Standard face-lift techniques are excellent for the treatment of the jawline and neck. Treatment of the area between the lower eyelid and the corner of the mouth required the development of techniques in the intermediate lamella of the face. Alternative techniques of subperiosteal dissection by means of lower eyelid incisions were described with good aesthetic results but at the expense of increased morbidity and complications. All these techniques were also two-dimensional manipulations of the soft tissues of the face. The author presents a different approach that he believes is close to the ideal in terms of safety, morbidity, and complications.
Although midface rejuvenation may be performed alone, it is more commonly done as a component of total facial rejuvenation. The midface is approached by means of a combination of a temporal slit incision and an upper oral sulcus incision; no eyelid access is used. Fifty percent of the midface dissection is performed under direct visualization, and 50 percent is performed under endoscopic control. Dissection of the temporal area is done under the temporoparietal fascia down to the zygomatic arch. The anterior two-thirds of the zygomatic arch periosteum is elevated along with a few millimeters of the intermediate temporal fascia and the fascia of the masseter muscle. The subperiosteal dissection of the zygoma and maxilla is completed with the medial extension of the dissection just medial to the infraorbital nerve. The orbital fat pads are released by means of intraoral route, and the lateral and middle fat pads are advanced over the orbital rim and fixed to the masseter tendon and the periosteum of the maxillary shelf at the intraoral incision. Three suspension points are typically used on the midface, each one with a different action. All are anchored to the temporal fascia proper. The vascularized Bichat's fat pad is mobilized and fixed with 4-0 polydioxanone sutures. This provides a volumetric cheek augmentation and improvement of the jowl. The inferior malar periosteum and fascia is used for malar imbrication with 4-0 polydioxanone sutures. This provides an anterior projection of the cheek and elevates the corner of the mouth. The suborbicularis oculi fat is used for en bloc vertical suspension of the cheek. This also improves the infraorbital V deformity.

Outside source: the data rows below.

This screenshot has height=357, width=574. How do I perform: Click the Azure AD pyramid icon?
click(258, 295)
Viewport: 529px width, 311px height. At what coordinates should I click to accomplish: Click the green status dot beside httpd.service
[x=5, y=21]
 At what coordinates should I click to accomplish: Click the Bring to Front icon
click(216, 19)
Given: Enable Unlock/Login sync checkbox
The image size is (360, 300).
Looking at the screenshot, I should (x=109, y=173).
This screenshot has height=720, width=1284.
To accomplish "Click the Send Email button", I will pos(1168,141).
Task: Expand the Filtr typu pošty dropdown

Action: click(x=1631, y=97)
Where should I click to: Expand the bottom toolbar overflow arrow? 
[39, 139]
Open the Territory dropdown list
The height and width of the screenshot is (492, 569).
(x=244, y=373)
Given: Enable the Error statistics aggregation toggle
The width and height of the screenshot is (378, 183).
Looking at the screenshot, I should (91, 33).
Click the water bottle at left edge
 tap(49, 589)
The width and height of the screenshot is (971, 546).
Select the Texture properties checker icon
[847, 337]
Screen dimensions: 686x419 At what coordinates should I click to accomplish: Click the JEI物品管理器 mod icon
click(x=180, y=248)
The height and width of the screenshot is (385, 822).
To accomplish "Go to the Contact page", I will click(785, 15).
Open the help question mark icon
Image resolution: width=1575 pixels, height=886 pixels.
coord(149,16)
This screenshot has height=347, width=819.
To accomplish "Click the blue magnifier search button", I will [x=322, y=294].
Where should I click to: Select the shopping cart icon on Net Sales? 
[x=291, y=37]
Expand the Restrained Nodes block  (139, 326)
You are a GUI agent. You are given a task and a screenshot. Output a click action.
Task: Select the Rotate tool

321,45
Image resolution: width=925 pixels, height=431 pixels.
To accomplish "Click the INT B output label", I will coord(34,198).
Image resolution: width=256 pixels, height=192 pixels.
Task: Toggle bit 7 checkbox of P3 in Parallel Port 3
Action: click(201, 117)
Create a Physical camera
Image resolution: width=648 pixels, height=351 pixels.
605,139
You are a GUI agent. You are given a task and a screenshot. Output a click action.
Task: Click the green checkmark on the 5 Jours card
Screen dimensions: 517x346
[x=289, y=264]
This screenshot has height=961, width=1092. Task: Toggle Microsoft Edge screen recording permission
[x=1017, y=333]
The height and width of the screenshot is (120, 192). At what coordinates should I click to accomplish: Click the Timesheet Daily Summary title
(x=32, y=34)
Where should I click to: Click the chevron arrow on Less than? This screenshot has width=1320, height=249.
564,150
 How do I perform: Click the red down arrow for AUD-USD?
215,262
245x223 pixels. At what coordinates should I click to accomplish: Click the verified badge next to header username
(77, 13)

This technique has been used in close to 200 patients over the last 5 years. The complications have been minimal: two cases of temporary paresis of the levator of the upper lip, one case of paresis of the orbicularis oris (unilateral), one case of buccinator muscle dysfunction, and two moderate infections that were treated with simple drainage. The degree of facial edema has been minimal compared with the open or the transblepharoplasty approach. Typically, patients can return to work 2 weeks after surgery.
The three-dimensional endoscopic midface enhancement provides a technique of midface remodeling that provides the missing dimension (volume) to the rejuvenation of the midface. This can be done with a minimal rate of complications, and the aesthetic results surpass by far the results of other midface techniques previously described by the author. (Plast. Reconstr. Surg. 109: 329, 2002.)